PATE \ TA \ SYRUCHE: i. Process for the preparation of iron ores by magnetizing roasting in the shaft furnace and: magnetic separation, characterized by that the ore is coarse, e.g. B. crushed to 30 to 8o mm screen size, the magnetizing Is subjected to roasting and that the roasted ore is suitable for magnetic separation Grain size, e.g. B. 3 to 5 mm, appropriate, 4 mm, crushed and then in two grain classes, one of which contains the dusty parts, the other the coarser material, expediently by means of alternating current or three-phase magnetic separators in concentrates and Mountains being broken up. 2. The method according to claim i, characterized in that the magnetizing roasting is carried out with gaseous fuels. 3. Procedure according to claims i and 2, characterized in that the magnetizing roasting performed with mixtures of solid and gaseous or with solid fuels alone is, where as solid fuels pulverulent or fine-grain coke, hard coal or poor fuels or fuel incidents, such as intermediate products of coal processing, Wash piles, fly ash from power plants or the like, comminuted fuel-containing slag or gout dust can also be used.

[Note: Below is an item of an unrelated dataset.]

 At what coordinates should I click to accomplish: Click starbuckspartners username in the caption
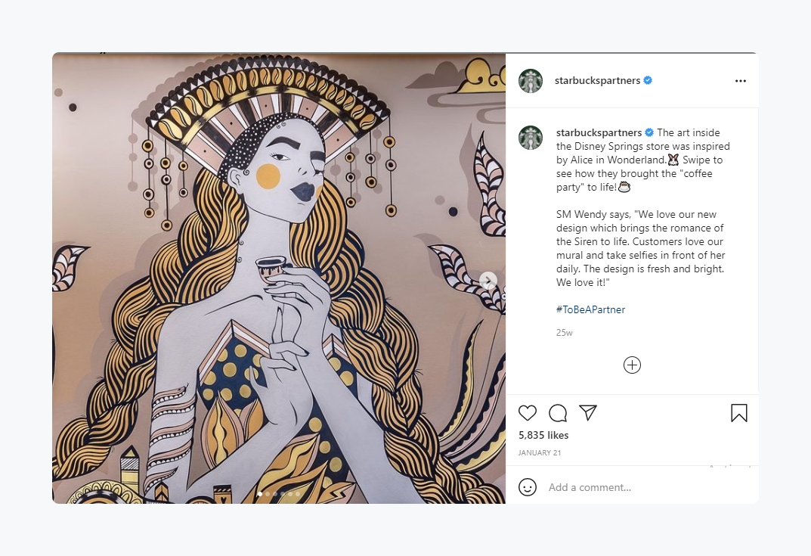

Method according to claims i to 3, characterized characterized in that solid fuels are also used or included for the reduction will. 5. The method according to claims i to 4, characterized in that liquid Fuels are used or included. 6. The method according to the claims i to 5, characterized in that the liquid fuel is gasified in the furnace. Process according to claims i to 6, characterized in that the concentrates be fed to further processing in the dry state. B. Procedure according to the claims i to characterized in that the mountains using water or aqueous solutions are discharged.